- _TASKS FOR THIS EXERCISE_
(A) Can you quote the passage of the Underhill hatchet thread that begins at the words "The thing that" and stops after "posting your progress."?
(B) Does the Underhill hatchet thread agree with each of these statements? Answer yes or no for each, and quote the deciding words. (i) The Underhill company did its manufacturing in Boston. (ii) The hatchet's handle got a coat of thinned BLO. (iii) The hatchet turned out to have a waffle/dimpled head.
(C) In the Underhill hatchet thread, why did the "Boston" marking strike chrisstef as odd?

- _TEXT_
- - - - -

# Underhill Hatchet



## chrisstef (Mar 3, 2010)

I recently acquired a couple of boxes of old tools from my uncle who presumably got them from his father, my grandfather. At the bottom of the box was a hatchet. Cool. It was one of the last in line to get cleaned up. As I started to scrub off the rust a logo appeared:

Underhill Co. Boston


















A bit of internet research turned up the Underhill Edge Tool Co. dating from 1852-1890.
http://www.davistownmuseum.org/bioUnderhill.html

The thing that struck me kind of odd is that this is marked Boston. Reading the attached link all the manufacturing was done in New Hampshire and the office was located in Boston. Ebay searches turn up a small handful of tools that are all marked with New Hampshire in the logo. An oddity? A salesman sample? In any form, ill grind a new edge on the hatchet and get it back in working order. The handle, as shown in the pic, got a cleaning with some steel wool and Murphy's oil soap followed by a coat of thinned BLO.


----------



## 489tad (Feb 26, 2010)

Its very cool you have so much of your familys history. They found the right care taker. We had a ax/hatchet with a square hole (maybe two inches) in the area of the stamp on yours. No idea where it is now and no idea what the hole was for. anyway good stuff, keep posting your progress.


----------



## chrisstef (Mar 3, 2010)

I was certainly lucky that my grandfather preserved a lot of his tools in the basement and that I have an uncle who doubles as a pack rat. Im reaping the benefits for sure. Lots of neat stuff buried in the relics. They will all have a good home with me until my little man gets old enough to handle weapons of destruction.


----------



## terryR (Jan 30, 2012)

Gorgeous hatchet, Stef! And more so since you are related! Love it.


----------



## 489tad (Feb 26, 2010)

I did a quick search and I am talking about a "Bell Systems" axe. Used by linemen. Square hole may have been used to tighten nuts. Not a lot of value. No linemen in our family.

I have my dads leather Gerstner tool box. Some of the tools belonged to my grandfather. Pretty neat to use something with family history.


----------



## JustJoe (Oct 26, 2012)

Does that hatchet have a dimpled head? It may be a lathing hatchet and Boston would be the pattern.


----------



## chrisstef (Mar 3, 2010)

Ahhh indeed it does have a waffle/dimpled head. Thanks for clearing that up Joe. Coincidence happened to be they had an office in Boston. Off to find out what lathing is.

Edit - for cutting lath. That was pretty simple. Nail the lath with one end, hack it of with the other. Still doesn't make me like plaster.


----------



## Randy_ATX (Sep 18, 2011)

You are very fortunate - beautiful old hatchet.


----------



## donwilwol (May 16, 2011)

Nice hatchet.


----------



## DonBroussard (Mar 27, 2012)

- - - - -

- _GIVEN RECORDS_

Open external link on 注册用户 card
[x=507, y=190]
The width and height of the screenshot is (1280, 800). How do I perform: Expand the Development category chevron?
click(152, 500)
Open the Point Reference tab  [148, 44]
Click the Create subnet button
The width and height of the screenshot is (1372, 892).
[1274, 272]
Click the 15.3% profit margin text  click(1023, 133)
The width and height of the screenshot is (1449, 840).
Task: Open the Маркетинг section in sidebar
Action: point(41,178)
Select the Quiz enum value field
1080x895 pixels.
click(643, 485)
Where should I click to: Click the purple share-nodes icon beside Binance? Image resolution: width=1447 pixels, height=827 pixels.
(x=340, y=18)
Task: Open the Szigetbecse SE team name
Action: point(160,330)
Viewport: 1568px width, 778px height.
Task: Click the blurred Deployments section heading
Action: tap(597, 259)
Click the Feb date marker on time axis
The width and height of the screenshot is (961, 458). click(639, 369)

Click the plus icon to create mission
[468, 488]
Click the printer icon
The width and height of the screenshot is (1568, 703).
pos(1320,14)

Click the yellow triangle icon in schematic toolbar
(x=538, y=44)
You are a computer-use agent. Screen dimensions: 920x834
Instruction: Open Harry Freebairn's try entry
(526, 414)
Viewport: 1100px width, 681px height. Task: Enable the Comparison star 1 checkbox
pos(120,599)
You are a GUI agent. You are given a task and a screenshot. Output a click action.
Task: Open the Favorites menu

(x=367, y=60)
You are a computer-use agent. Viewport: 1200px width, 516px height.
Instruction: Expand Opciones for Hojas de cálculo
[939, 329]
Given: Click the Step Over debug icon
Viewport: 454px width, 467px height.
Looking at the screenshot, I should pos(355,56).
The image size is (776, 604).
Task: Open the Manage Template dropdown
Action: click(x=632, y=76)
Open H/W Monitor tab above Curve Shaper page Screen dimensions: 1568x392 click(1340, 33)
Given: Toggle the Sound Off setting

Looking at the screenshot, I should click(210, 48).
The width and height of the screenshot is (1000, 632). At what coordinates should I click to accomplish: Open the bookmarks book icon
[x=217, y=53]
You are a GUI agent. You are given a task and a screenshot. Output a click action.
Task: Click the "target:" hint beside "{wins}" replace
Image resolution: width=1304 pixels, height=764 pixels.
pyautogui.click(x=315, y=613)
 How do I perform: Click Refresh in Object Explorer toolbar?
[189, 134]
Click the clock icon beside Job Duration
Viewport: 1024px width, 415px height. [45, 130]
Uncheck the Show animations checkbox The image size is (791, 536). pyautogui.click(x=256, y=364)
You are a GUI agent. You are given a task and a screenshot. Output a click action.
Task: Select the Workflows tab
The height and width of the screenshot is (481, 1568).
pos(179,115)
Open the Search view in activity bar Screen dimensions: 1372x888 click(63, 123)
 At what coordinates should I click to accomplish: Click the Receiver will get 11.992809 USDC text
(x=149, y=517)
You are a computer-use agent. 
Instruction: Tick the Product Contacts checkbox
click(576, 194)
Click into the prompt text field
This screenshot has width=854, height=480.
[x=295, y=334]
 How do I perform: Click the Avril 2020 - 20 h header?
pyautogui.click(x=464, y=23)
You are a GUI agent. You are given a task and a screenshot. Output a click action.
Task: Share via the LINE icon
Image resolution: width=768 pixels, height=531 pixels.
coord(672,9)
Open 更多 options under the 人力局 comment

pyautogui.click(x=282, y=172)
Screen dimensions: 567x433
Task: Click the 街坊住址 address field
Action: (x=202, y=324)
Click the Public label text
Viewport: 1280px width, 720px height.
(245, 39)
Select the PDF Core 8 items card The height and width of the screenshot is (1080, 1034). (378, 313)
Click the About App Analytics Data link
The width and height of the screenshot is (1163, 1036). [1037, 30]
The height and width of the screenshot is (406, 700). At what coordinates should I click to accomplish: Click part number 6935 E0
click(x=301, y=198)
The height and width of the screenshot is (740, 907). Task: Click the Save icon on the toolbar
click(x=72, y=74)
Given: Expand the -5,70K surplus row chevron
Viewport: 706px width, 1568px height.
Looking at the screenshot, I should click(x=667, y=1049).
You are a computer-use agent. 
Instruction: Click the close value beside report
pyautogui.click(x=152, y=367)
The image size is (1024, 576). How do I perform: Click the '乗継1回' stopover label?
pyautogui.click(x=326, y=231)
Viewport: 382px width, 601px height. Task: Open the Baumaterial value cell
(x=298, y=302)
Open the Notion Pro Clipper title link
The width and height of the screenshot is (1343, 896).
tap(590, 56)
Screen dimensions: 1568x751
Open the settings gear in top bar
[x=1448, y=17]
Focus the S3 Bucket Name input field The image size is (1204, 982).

- - - - -

- _THE SOLUTIONS_
(A)
The thing that struck me kind of odd is that this is marked Boston. Reading the attached link all the manufacturing was done in New Hampshire and the office was located in Boston. Ebay searches turn up a small handful of tools that are all marked with New Hampshire in the logo. An oddity? A salesman sample? In any form, ill grind a new edge on the hatchet and get it back in working order. The handle, as shown in the pic, got a cleaning with some steel wool and Murphy's oil soap followed by a coat of thinned BLO.


----------



## 489tad (Feb 26, 2010)

Its very cool you have so much of your familys history. They found the right care taker. We had a ax/hatchet with a square hole (maybe two inches) in the area of the stamp on yours. No idea where it is now and no idea what the hole was for. anyway good stuff, keep posting your progress.

(B)
(i) No: "all the manufacturing was done in New Hampshire and the office was located in Boston."
(ii) Yes: "followed by a coat of thinned BLO."
(iii) Yes: "Ahhh indeed it does have a waffle/dimpled head."

(C) According to the linked page, all of the company's manufacturing was done in New Hampshire, and only the office was in Boston. The handful of tools that turned up in eBay searches were all marked with New Hampshire in the logo.